_Task brief_
Restate the records that follow word for word; no pictures should appear.

Dataset excerpts
*** Begin section ***
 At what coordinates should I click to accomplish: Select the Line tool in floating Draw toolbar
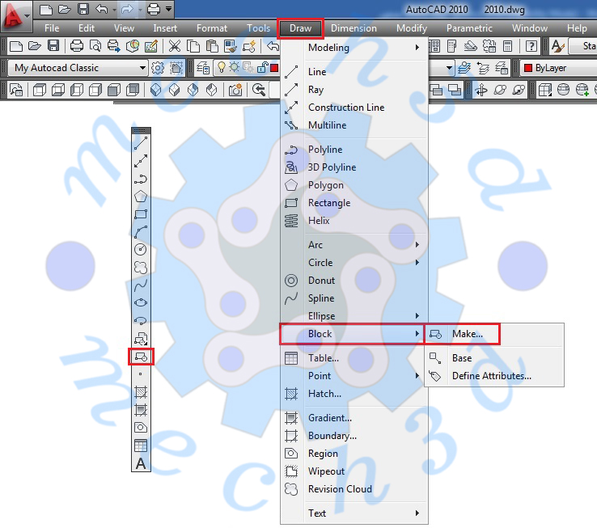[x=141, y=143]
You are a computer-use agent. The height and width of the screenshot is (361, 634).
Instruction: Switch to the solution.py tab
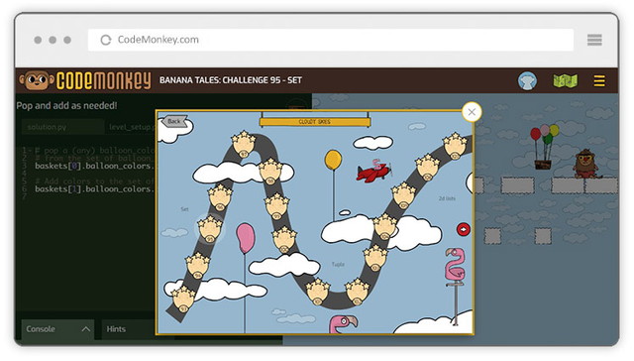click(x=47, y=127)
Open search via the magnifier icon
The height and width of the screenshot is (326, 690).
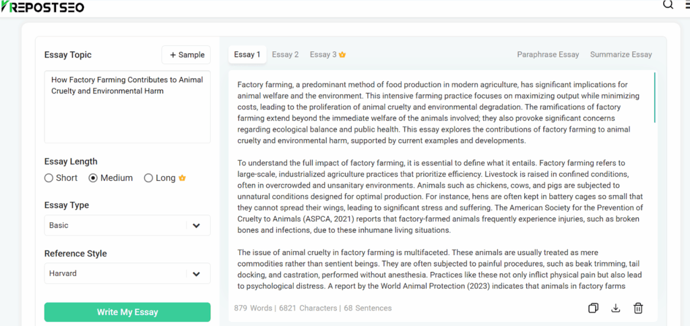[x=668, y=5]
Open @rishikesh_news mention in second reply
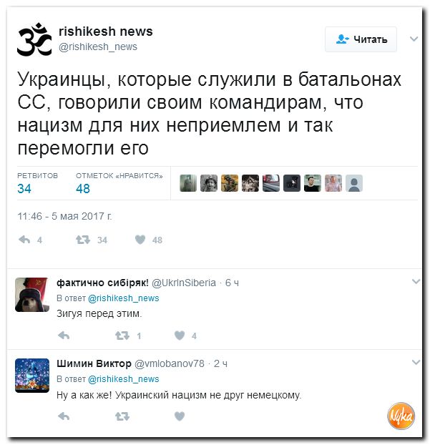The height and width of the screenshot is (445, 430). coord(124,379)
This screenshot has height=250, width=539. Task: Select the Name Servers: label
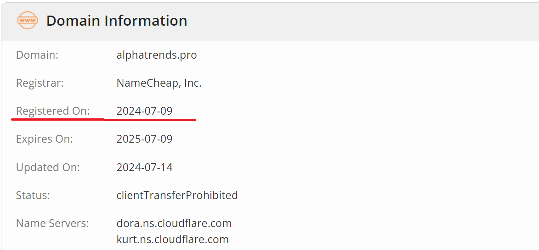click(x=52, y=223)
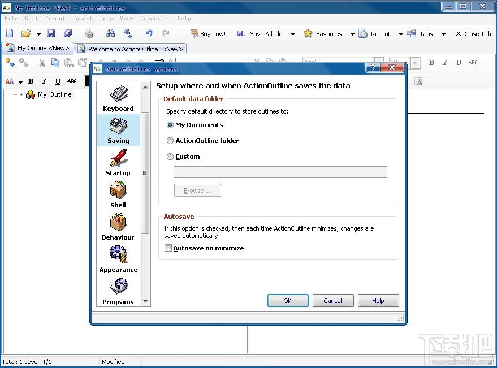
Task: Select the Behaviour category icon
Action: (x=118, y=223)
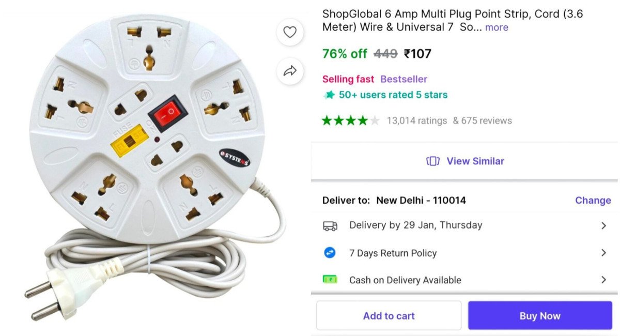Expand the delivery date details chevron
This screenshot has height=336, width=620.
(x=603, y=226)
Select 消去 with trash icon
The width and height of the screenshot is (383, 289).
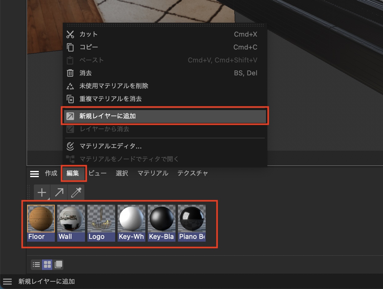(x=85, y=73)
*** End section ***
_Result for this exercise_
 At what coordinates should I click to accomplish: Select the Line tool in floating Draw toolbar
[x=141, y=143]
You are a computer-use agent. The height and width of the screenshot is (361, 634).
Instruction: Switch to the solution.py tab
click(x=47, y=127)
Open search via the magnifier icon
The height and width of the screenshot is (326, 690).
[x=668, y=5]
Open @rishikesh_news mention in second reply
The height and width of the screenshot is (445, 430). coord(124,379)
This screenshot has height=250, width=539. Task: Select the Name Servers: label
click(x=52, y=223)
Task: Select the Behaviour category icon
Action: (x=118, y=223)
Expand the delivery date details chevron
This screenshot has height=336, width=620.
(x=603, y=226)
Select 消去 with trash icon
The width and height of the screenshot is (383, 289).
(x=85, y=73)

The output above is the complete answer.